Selasa 24 Mar 2015 17:22 WIB

Efek Penguatan Dolar, Ekonomi Asia Diprediksi Menguat

Rep: C85/ Red: Winda Destiana Putri
Dolar AS
Foto: M Syakir/Republika
Dolar AS

EKBIS.CO, JAKARTA -- Kawasan Asia yang sedang berkembang diprediksi akan mempertahankan pertumbuhan ekonomi yang kuat pada 2015 dan 2016 mendatang, ditunjang oleh lemahnya harga komoditas dan pemulihan perekonomian industri besar.

Dalam paparannya, Asian Development Bank (ADB) memprediksi kawasan Asia yang berkembang diperkirakan akan mencapai pertumbuhan produk domestik bruto (PDB) sebesar 6,3 % pada 2015 dan 2016 mendatang.

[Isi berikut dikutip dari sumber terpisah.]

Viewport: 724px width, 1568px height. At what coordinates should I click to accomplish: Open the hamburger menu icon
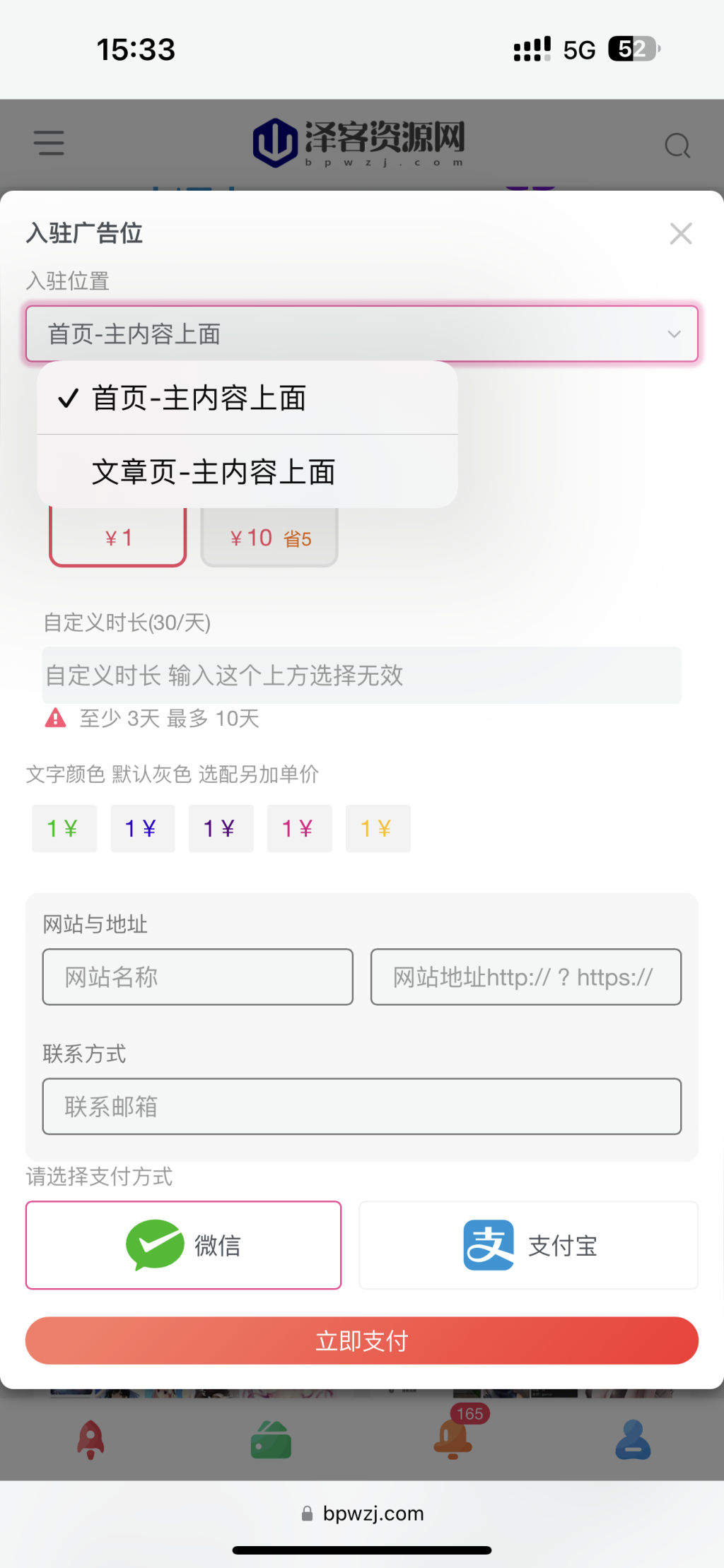[49, 143]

Sementara ADB mencatat, kawasan ini juga tumbuh 6,3 % pada 2014 lalu.

Chief Economist ADB Shang-Jin Wei mengatakan, kawasan Asia yang sedang berkembang memberikan kontribusi besar pada pertumbuhan ekonomi global.

"Melemahnya harga komoditas saat ini, membuka peluang bagi para pembuat kebijakan di Asia untuk memangkas subsidi bahan bakar. Atau menjalankan reformasi struktural lainnya," jelas Wei, Selasa (24/3).

Wei melanjutkan, sejak masa terburuk krisis keuangan global pada 2009 lalu, kawasan Asia yang sedang berkembang menyumbangkan 2,3 poin persentase bagi pertumbuhan PDB global, atau hampir 60 % dari laju pertumbuhan tahunan global sebesar 4,0 %. Wei mengatakan bahwa delapan negara tersebut membukukan pertumbuhan di atas 7,0 % hampir setiap tahun setelah krisis, termasuk Cina, Laos, dan Sri Lanka.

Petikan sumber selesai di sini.